We need to create a keyspace and some column families to work with. There are two good ways to do this: using cassandra-cli, or using pycassaShell. Both are documented below.

Using cassandra-cli

The cassandra-cli utility is included with Cassandra. It allows you to create and modify the schema, explore or modify data, and examine a few things about your cluster. Here's how to create the keyspace and column family we need for this tutorial:

user@~ $ cassandra-cli
Welcome to cassandra CLI.

Type 'help;' or '?' for help. Type 'quit;' or 'exit;' to quit.
[default@unknown] connect localhost/9160;
Connected to: "Test Cluster" on localhost/9160
[default@unknown] create keyspace Keyspace1;
4f9e42c4-645e-11e0-ad9e-e700f669bcfc
Waiting for schema agreement...
... schemas agree across the cluster
[default@unknown] use Keyspace1;
Authenticated to keyspace: Keyspace1
[default@Keyspace1] create column family ColumnFamily1;
632cf985-645e-11e0-ad9e-e700f669bcfc
Waiting for schema agreement...
... schemas agree across the cluster
[default@Keyspace1] quit;
user@~ $

This connects to a local instance of Cassandra and creates a keyspace named 'Keyspace1' with a column family named 'ColumnFamily1'.

Using pycassaShell

:ref:`pycassa-shell` is an interactive Python shell that is included with pycassa. Upon starting, it sets up many of the objects that you typically work with when using pycassa. It provides most of the functionality that cassandra-cli does, but also gives you a full Python environment to work with.

Here's how to create the keyspace and column family:

user@~ $ pycassaShell
----------------------------------
Cassandra Interactive Python Shell
----------------------------------
Keyspace: None
Host: localhost:9160

ColumnFamily instances are only available if a keyspace is specified with -k/--keyspace

Schema definition tools and cluster information are available through SYSTEM_MANAGER.
>>> SYSTEM_MANAGER.create_keyspace('Keyspace1', strategy_options={"replication_factor": "1"})
>>> SYSTEM_MANAGER.create_column_family('Keyspace1', 'ColumnFamily1')

Connecting to Cassandra

The first step when working with pycassa is to connect to the running cassandra instance:

>>> import pycassa
>>> pool = pycassa.connect('Keyspace1')

The above code will connect by default to localhost:9160. We can also specify the host and port explicitly, as follows:

>>> pool = pycassa.connect('Keyspace1', ['localhost:9160'])

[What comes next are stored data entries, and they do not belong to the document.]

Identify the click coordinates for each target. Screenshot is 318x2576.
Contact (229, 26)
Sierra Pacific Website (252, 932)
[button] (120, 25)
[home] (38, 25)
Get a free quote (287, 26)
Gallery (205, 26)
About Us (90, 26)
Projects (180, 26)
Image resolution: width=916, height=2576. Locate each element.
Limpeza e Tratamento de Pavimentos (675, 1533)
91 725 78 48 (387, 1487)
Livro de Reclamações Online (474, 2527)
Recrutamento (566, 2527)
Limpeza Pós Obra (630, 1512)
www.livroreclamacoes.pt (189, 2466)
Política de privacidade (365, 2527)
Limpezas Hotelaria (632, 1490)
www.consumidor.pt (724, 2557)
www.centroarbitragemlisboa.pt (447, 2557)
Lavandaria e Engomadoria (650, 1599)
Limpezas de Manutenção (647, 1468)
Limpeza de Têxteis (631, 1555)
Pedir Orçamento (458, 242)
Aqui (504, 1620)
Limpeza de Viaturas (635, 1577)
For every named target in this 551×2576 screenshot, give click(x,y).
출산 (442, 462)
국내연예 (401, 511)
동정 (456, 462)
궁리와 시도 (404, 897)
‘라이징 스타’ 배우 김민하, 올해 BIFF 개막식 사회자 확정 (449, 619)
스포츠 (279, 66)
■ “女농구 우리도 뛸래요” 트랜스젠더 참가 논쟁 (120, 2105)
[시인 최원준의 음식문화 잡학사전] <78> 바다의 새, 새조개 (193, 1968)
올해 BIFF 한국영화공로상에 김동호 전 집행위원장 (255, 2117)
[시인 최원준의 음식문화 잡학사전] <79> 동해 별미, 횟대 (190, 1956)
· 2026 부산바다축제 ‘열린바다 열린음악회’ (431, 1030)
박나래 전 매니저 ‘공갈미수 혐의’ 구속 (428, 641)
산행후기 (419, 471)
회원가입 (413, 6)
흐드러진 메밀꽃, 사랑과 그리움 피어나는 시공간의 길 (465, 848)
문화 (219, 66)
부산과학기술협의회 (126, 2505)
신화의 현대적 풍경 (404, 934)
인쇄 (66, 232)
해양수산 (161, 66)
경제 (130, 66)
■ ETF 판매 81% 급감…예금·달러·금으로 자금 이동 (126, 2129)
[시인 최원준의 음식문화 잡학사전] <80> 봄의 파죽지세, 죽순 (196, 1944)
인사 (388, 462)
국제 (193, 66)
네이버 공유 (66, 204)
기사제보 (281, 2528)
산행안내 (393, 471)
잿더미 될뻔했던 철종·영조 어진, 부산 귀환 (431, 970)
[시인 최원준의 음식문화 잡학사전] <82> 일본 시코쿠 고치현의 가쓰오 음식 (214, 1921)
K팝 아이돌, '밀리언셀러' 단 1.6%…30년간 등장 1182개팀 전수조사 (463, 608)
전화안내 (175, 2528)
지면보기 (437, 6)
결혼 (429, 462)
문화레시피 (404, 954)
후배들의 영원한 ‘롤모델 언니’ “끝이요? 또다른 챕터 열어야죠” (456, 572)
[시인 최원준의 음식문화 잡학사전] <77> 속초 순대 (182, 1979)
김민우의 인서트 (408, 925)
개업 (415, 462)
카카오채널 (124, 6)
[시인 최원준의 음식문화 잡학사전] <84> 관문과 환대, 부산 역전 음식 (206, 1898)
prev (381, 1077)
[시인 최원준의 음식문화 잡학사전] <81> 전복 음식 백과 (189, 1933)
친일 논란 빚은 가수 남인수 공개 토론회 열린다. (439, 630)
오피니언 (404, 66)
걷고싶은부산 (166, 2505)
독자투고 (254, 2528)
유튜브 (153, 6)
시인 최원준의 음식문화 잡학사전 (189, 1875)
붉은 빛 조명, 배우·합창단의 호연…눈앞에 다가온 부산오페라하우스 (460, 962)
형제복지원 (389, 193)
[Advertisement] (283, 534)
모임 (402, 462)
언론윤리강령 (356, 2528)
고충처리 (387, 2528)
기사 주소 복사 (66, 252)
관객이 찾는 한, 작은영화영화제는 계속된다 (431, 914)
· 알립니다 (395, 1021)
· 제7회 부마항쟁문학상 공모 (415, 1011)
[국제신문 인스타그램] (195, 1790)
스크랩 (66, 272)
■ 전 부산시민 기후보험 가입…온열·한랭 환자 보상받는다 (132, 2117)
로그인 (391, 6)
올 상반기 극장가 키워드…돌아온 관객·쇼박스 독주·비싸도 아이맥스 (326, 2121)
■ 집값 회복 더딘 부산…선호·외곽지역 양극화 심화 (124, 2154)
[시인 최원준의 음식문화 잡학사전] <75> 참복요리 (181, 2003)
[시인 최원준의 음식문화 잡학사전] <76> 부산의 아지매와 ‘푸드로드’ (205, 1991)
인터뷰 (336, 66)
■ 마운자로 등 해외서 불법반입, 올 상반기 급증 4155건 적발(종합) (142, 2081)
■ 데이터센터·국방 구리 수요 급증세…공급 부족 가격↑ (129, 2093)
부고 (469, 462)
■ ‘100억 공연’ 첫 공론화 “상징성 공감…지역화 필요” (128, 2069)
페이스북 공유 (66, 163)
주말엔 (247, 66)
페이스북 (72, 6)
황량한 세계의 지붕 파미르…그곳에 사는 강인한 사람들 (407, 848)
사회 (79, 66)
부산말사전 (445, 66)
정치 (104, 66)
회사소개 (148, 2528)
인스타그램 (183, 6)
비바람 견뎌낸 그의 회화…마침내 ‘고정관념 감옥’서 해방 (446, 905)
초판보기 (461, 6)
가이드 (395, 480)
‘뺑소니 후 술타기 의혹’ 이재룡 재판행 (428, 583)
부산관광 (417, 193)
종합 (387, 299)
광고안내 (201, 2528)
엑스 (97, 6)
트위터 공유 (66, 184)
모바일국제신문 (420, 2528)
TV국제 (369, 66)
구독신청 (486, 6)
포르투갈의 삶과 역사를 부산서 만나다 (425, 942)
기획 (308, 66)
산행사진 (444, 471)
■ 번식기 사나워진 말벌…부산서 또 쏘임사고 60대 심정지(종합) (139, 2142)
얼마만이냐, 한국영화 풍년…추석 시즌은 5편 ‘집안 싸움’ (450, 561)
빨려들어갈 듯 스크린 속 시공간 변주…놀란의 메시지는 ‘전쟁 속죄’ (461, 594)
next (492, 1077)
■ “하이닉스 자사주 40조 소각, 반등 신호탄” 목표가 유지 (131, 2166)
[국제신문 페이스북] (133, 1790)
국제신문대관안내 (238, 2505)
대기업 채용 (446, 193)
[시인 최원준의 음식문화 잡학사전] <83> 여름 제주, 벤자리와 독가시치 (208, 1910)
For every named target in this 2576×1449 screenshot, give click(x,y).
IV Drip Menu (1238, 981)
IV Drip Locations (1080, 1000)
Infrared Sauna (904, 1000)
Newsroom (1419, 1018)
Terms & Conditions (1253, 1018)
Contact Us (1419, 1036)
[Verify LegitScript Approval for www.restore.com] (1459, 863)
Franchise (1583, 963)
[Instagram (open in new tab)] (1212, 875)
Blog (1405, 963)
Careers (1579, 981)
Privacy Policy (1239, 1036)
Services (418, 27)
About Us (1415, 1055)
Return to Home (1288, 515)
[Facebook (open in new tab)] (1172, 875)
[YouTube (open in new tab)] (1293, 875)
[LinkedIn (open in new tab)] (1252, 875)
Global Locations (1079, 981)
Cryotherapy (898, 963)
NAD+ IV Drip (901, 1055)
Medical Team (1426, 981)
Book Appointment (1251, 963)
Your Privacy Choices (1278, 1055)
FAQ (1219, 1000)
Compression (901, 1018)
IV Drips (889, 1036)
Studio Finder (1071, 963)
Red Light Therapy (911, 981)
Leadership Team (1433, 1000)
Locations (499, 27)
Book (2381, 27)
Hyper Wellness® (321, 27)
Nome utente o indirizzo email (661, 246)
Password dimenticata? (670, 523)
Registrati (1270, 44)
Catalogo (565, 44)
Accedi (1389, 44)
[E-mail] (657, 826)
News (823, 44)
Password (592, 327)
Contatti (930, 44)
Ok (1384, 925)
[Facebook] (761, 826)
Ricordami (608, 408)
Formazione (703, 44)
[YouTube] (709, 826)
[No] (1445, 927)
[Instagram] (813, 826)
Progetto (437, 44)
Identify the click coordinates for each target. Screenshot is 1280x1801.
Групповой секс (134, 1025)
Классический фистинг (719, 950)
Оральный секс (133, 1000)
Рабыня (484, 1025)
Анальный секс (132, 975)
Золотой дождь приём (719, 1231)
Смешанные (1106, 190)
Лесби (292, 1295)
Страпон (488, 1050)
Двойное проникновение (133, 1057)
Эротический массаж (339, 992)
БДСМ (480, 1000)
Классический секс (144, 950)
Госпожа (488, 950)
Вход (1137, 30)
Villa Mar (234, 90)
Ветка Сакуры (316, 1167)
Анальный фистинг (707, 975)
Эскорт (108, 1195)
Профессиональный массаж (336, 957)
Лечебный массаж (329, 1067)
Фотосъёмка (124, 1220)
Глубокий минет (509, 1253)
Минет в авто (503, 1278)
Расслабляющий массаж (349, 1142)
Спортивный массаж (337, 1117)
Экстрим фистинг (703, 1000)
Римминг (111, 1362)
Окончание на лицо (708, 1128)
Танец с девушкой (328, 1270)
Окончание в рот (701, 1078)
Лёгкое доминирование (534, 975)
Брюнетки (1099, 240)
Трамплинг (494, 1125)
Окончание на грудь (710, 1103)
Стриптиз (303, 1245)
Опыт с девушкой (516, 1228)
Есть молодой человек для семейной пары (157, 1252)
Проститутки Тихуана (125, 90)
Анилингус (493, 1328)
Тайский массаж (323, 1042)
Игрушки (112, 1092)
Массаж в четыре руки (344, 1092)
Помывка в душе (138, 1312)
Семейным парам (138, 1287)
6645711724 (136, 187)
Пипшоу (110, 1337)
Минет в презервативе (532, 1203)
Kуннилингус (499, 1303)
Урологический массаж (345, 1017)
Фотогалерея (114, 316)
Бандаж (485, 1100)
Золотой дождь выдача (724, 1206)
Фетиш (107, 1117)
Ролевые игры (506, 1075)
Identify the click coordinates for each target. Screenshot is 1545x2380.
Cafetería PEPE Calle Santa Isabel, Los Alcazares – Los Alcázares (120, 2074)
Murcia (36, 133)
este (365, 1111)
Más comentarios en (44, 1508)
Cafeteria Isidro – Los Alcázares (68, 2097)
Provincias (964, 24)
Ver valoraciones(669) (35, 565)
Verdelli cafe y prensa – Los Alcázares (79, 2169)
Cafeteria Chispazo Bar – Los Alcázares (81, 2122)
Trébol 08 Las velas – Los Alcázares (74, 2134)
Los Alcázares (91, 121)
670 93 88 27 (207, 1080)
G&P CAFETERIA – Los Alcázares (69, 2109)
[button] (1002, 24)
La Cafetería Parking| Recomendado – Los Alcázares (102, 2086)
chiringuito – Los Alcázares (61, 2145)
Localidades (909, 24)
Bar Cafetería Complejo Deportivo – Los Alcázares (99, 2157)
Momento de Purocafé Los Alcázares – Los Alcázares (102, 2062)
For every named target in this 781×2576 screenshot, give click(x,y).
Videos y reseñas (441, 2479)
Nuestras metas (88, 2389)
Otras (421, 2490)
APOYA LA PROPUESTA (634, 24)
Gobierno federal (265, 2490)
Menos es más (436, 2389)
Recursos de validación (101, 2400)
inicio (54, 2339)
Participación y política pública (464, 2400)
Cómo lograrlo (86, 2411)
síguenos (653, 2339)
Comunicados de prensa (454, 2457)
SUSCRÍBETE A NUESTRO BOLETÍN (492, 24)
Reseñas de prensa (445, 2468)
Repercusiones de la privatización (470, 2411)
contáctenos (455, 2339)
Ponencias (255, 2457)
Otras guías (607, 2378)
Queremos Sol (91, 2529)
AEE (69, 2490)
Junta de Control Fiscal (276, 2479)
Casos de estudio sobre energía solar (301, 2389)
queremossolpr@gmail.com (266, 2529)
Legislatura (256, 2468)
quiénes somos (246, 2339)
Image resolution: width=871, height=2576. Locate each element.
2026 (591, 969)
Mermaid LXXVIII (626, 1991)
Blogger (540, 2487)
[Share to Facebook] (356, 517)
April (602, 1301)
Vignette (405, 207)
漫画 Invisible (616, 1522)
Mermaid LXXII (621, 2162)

This creates a small connection pool for use with a :class:`~pycassa.columnfamily.ColumnFamily` . See Connection Pooling for more details.

Getting a ColumnFamily

A column family is a collection of rows and columns in Cassandra, and can be thought of as roughly the equivalent of a table in a relational database. We'll use one of the column families that are included in the default schema file:

>>> pool = pycassa.connect('Keyspace1')
>>> col_fam = pycassa.ColumnFamily(pool, 'ColumnFamily1')

If you get an error about the keyspace or column family not existing, make sure you created the keyspace and column family as shown above.

Inserting Data

To insert a row into a column family we can use the :meth:`~pycassa.columnfamily.ColumnFamily.insert` method:

>>> col_fam.insert('row_key', {'col_name': 'col_val'})
1354459123410932

We can also insert more than one column at a time:

>>> col_fam.insert('row_key', {'col_name':'col_val', 'col_name2':'col_val2'})
1354459123410932

And we can insert more than one row at a time:

>>> col_fam.batch_insert({'row1': {'name1': 'val1', 'name2': 'val2'},
...                       'row2': {'foo': 'bar'}})
1354491238721387

Getting Data

There are many more ways to get data out of Cassandra than there are to insert data.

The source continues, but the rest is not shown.